1. Toilette et exploration normales
Les chiens utilisent leur gueule pour découvrir le monde qui les entoure. Se lécher occasionnellement les pattes ou le corps peut faire partie de leur toilette habituelle, notamment après une promenade ou un repas. Un chien peut aussi lécher une surface parce qu’une odeur ou un goût l’intrigue, ou parce qu’il y reste quelques traces de nourriture.
L’American Kennel Club considère que le léchage occasionnel des pattes relève d’une toilette normale. En revanche, un léchage fréquent ou intense peut être le signe d’une blessure, d’une affection cutanée, de parasites, d’une douleur, de l’ennui ou de l’anxiété. Cette distinction est plus importante que le fait de compter un léchage isolé. Si le comportement est bref, facile à interrompre et ne laisse pas de trace sur la peau, observez le contexte avant de conclure qu’un problème se présente.

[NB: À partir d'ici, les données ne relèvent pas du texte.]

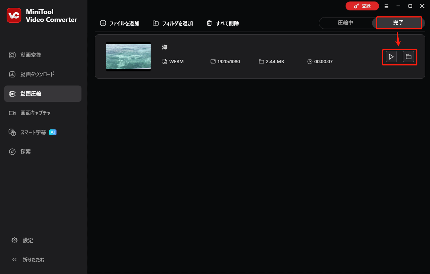Open the 設定 settings panel

click(x=26, y=240)
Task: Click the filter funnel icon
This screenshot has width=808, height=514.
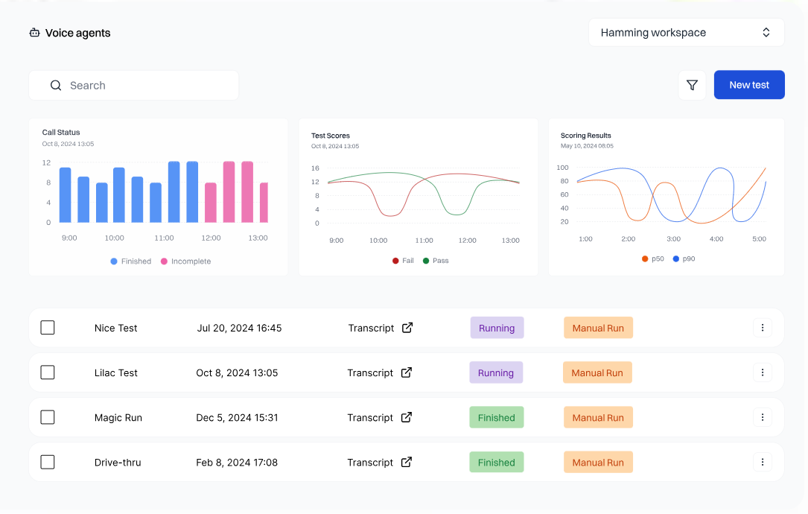Action: pyautogui.click(x=692, y=86)
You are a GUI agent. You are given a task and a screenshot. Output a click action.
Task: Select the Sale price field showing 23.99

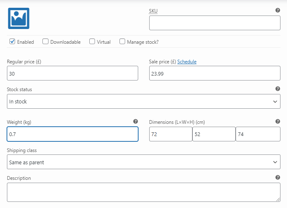tap(214, 74)
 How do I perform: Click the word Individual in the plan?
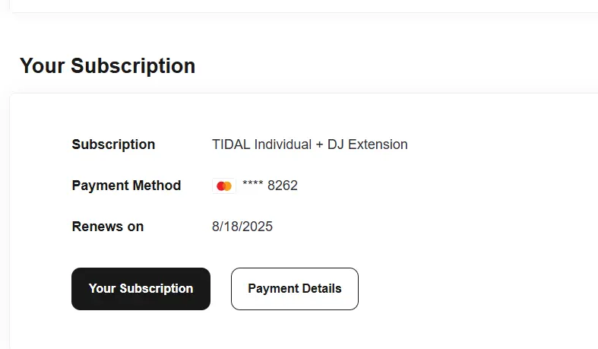point(283,144)
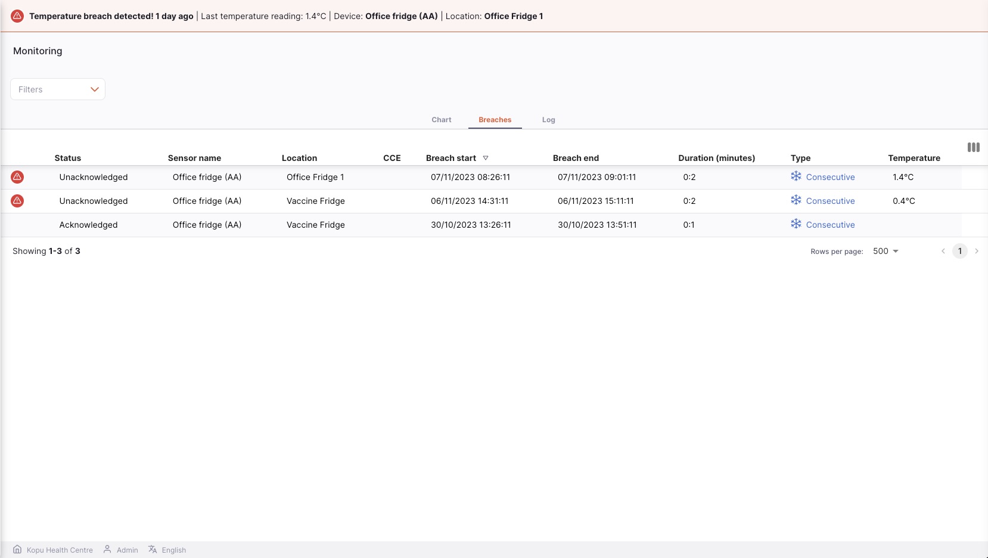Click the snowflake icon in the 07/11/2023 row
The width and height of the screenshot is (988, 558).
(x=796, y=176)
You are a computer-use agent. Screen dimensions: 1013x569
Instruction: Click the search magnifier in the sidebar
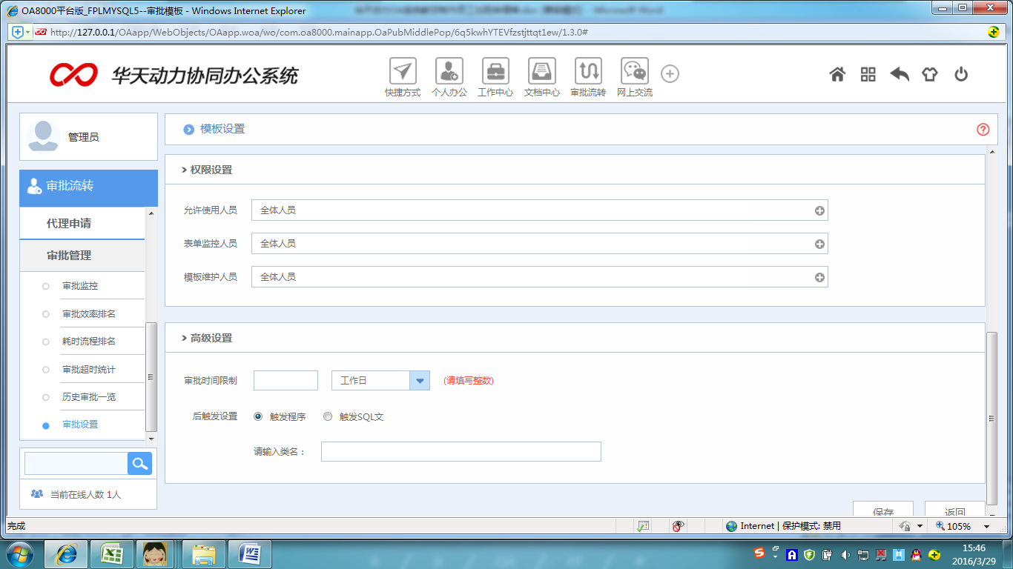point(139,463)
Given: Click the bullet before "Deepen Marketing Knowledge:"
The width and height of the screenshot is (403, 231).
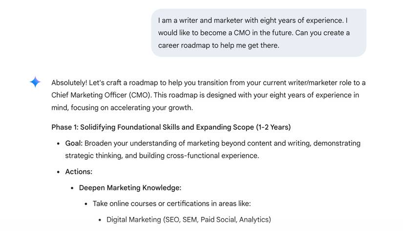Looking at the screenshot, I should coord(72,188).
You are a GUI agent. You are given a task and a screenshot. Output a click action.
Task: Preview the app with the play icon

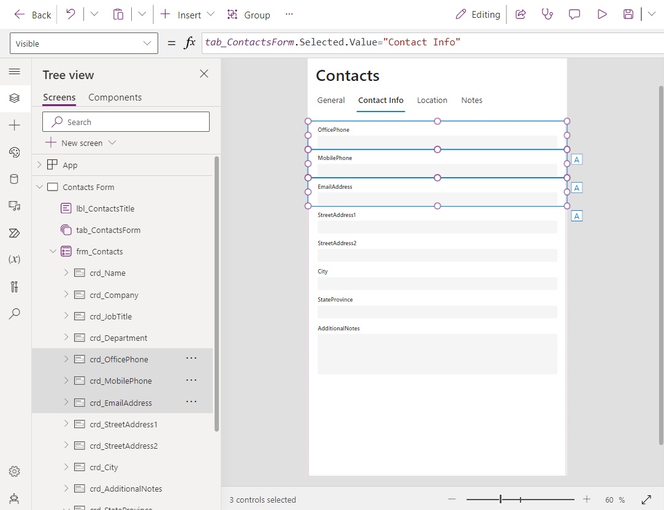pos(601,13)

2. Pourquoi les chiens lèchent les humains
Votre chien peut vous lécher les mains, les pieds ou le visage pour communiquer, découvrir votre odeur et votre goût, rechercher le contact ou reproduire un comportement qui lui vaut systématiquement une réaction. Les pieds peuvent porter des traces de transpiration, de sel et d’autres informations olfactives. Si le léchage est suivi de paroles, de rires, de caresses ou d’un moment de jeu, cette attention peut renforcer l’habitude, même si la curiosité était à l’origine du comportement.
Cela ne signifie pas que chaque léchage a une seule et même signification émotionnelle. Un corps détendu, un regard doux et la capacité à s’arrêter facilement indiquent une situation différente de celle d’un chien recroquevillé, qui détourne la tête, bâille ou se lèche rapidement tout en cherchant à s’éloigner. Si vous ne souhaitez pas que votre chien vous lèche, évitez de le gronder. Retirez calmement vos mains, demandez-lui plutôt de s’asseoir sur un tapis, par exemple, puis récompensez ce comportement lorsqu’il est calmement installé.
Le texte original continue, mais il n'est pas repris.